Cluster characterization
The algorithm uses techniques to characterize each cluster based on its properties. These clusters will be classified as active if they exceed the auto calculated threshold for possessing predictive power or dormant if they do not. This characterization allows for a predictive signal label to be associated with each cluster. These signal labels are long, short, or neutral with a corresponding confidence level of 1, 2, or 3, based on the strength of the signal. Statistically stronger clusters have stronger confidence levels.
The algorithm performs a check to assess the total number of active clusters, the areas they cover, as well as their density. The algorithm subsequently will make the final decision to label a particular universe of clusters a robust engine for signal generation of a specified asset.
This process is followed for all assets to be predicted and all the prediction horizons. Currently our horizons are weekly, monthly, quarterly and semi-annually.
Committees of prediction engines & portfolio construction
The process renders a committee of signal generation engines independent of one another. Each engine is then normalized so the confidence in the distinct generated signals can be compared. This is achieved via an auto adjustment of the cluster characterization threshold.
The committee of signal generation engines will remain intact until the system indicates it needs to be retrained.

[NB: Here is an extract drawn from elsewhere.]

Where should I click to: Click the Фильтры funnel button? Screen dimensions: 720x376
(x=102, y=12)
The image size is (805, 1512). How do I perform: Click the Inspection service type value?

This is done when the clusters reach the characterization threshold. When the threshold is achieved, the algorithm repeats the cluster characterization process with new sets of data available since the last characterization was completed.
Having generated signals for each asset, the algorithm determines the weights for the portfolio strategies according to the risk appetite profile of the client. The risk appetite is determined in terms of maximum return, minimum drawdown, or maximum Sharpe. The associated asset weights are calculated considering the historical volatility of the asset and the cross correlation between the constituents of each strategy.

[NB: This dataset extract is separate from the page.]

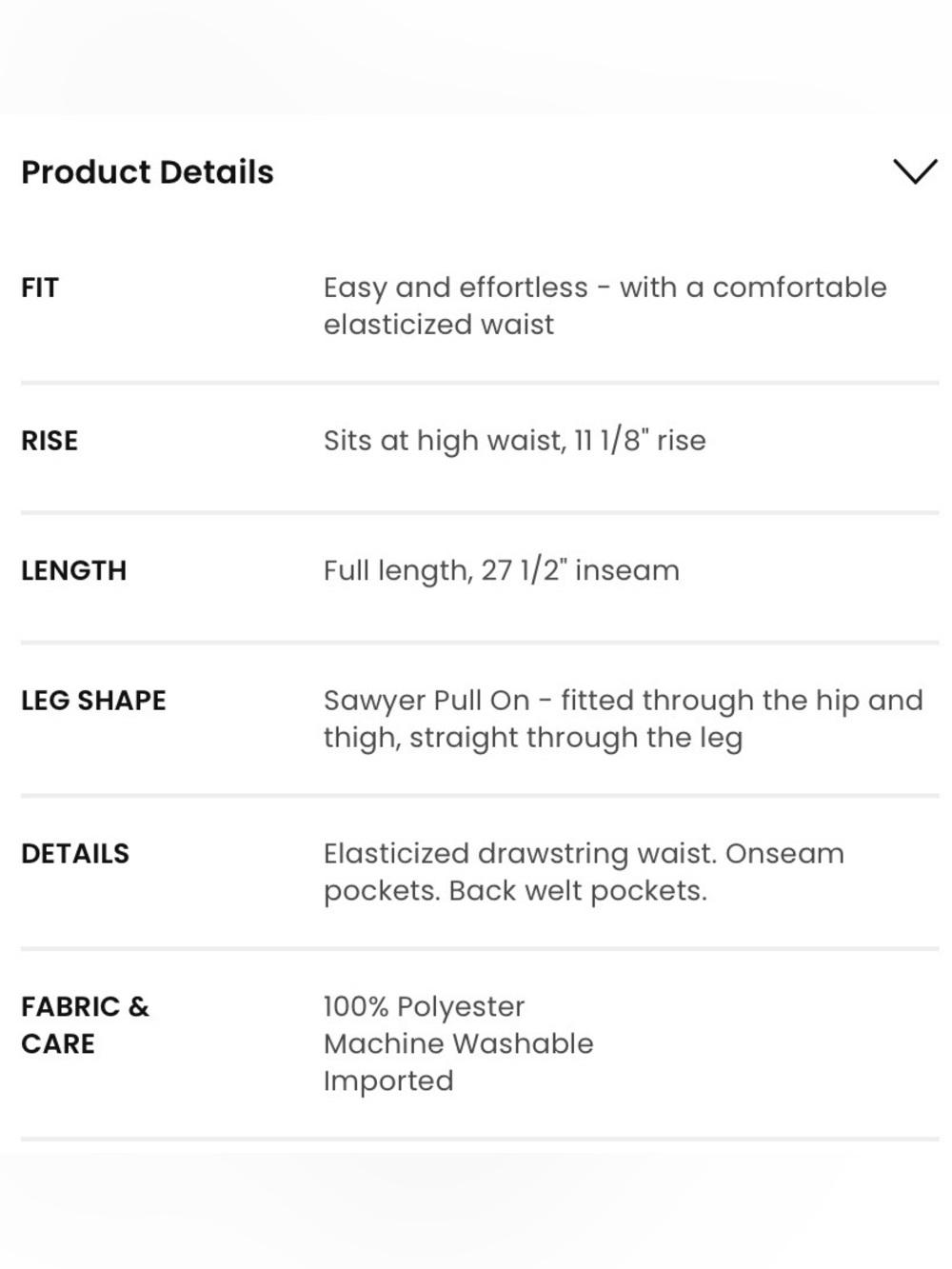Collapse the Product Details chevron
This screenshot has width=952, height=1269.
coord(915,172)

The signal generation for a new strategy is backtested for the longest possible period contingent upon data availability. Typically for a weekly prediction framework, the data goes back to 20-25 years, and for a monthly framework, the data extends to 30 years. To assess the predictive capability of the system, the last 24-36 months of data is used as an out-of-sample testing period.

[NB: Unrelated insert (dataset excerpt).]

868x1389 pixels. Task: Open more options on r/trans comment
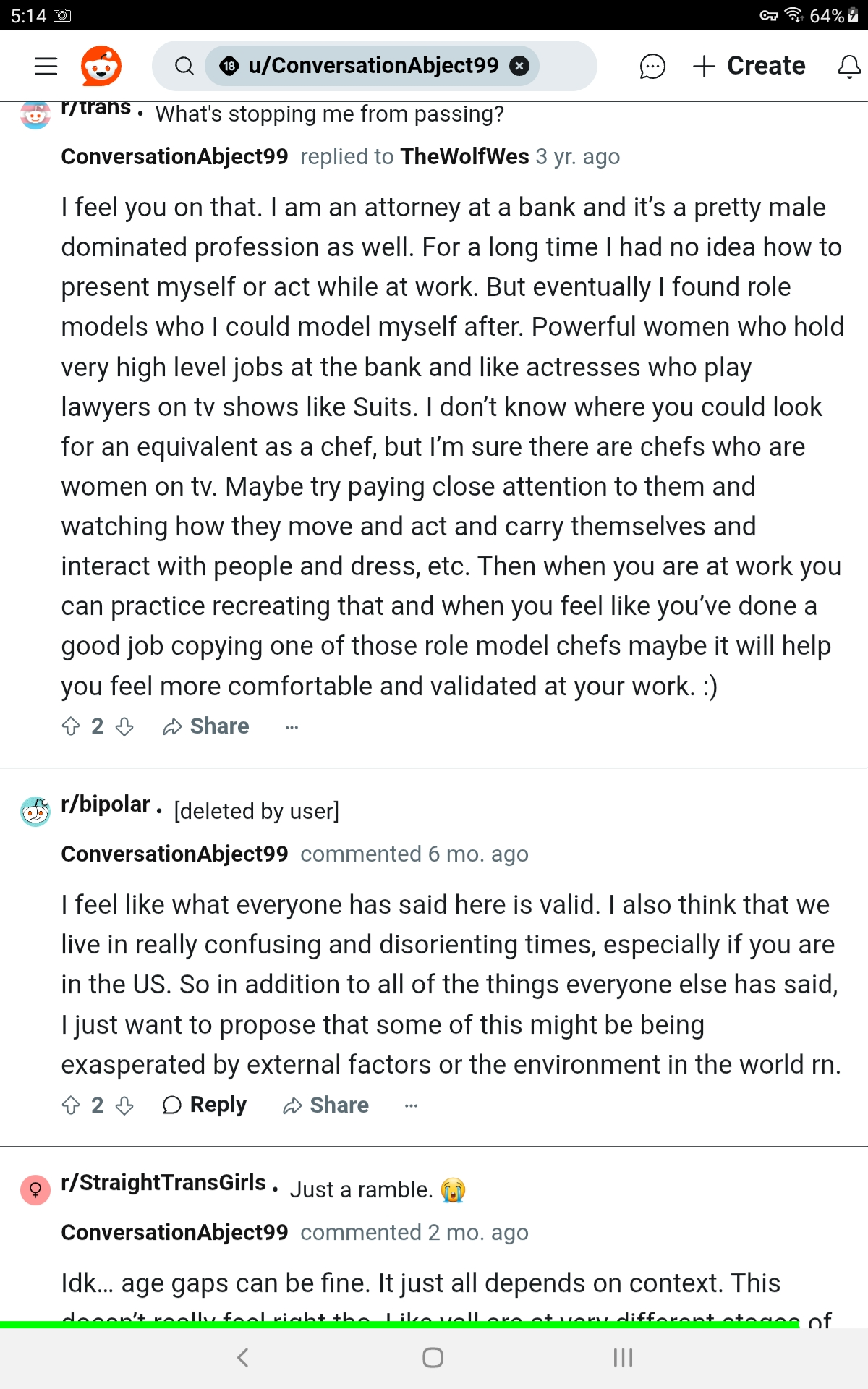(292, 726)
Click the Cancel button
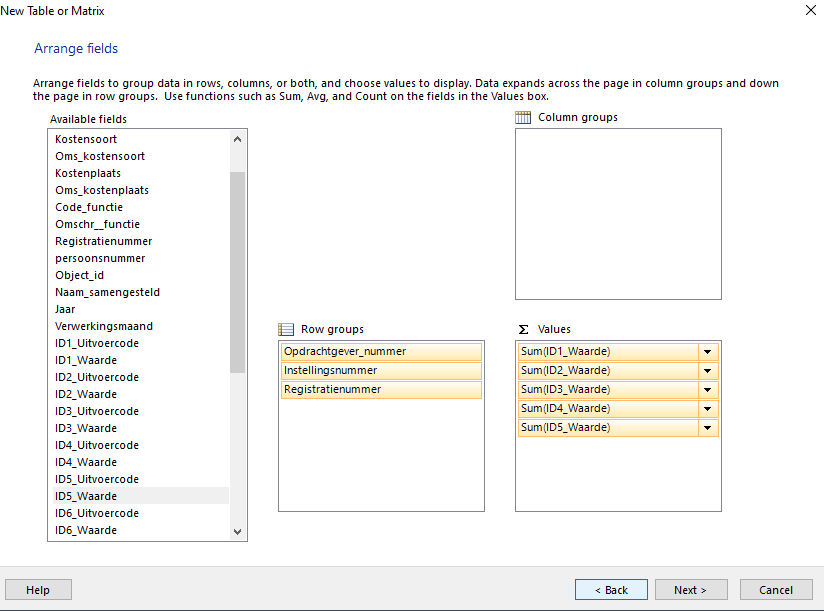The height and width of the screenshot is (611, 824). tap(775, 590)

Our methodology’s unique advantages
As tested and evidenced, the algorithm is very sustainable through time. It stands out not just for its innovation, but for its enduring relevance and adaptability in a rapidly evolving world.
First and foremost, the algorithm is semi-independent from external systems. What does this mean? It means that while it does require data to function, this data is readily accessible from open sources or purchased from a variety of reliable providers. This semi-independence ensures that the algorithm remains robust and flexible, capable of functioning effectively across different environments and conditions.
Moreover, the algorithmic approach is entirely data-driven and non-discretionary. This is a critical aspect because it eliminates subjectivity from the process. Every decision made by our algorithm is based on data, not opinions. This ensures fairness, consistency, and accuracy in its operations, making it an effective tool in any application.
Lastly, the algorithm is self-sustaining. It learns autonomously and operates automatically. This means, once deployed, it does not require continuous human oversight or intervention to improve. The model learns from new data, adapts, and subsequently evolves. This ensures the algorithm remains at the cutting edge of technology without necessitating constant updates or constant maintenance from our team.
In conclusion, the algorithm is not just a tool for today but a foundation for the future. Its semi-independence, data-driven nature, and self-sustaining capabilities result in a resilient and effective projection engine in any setting.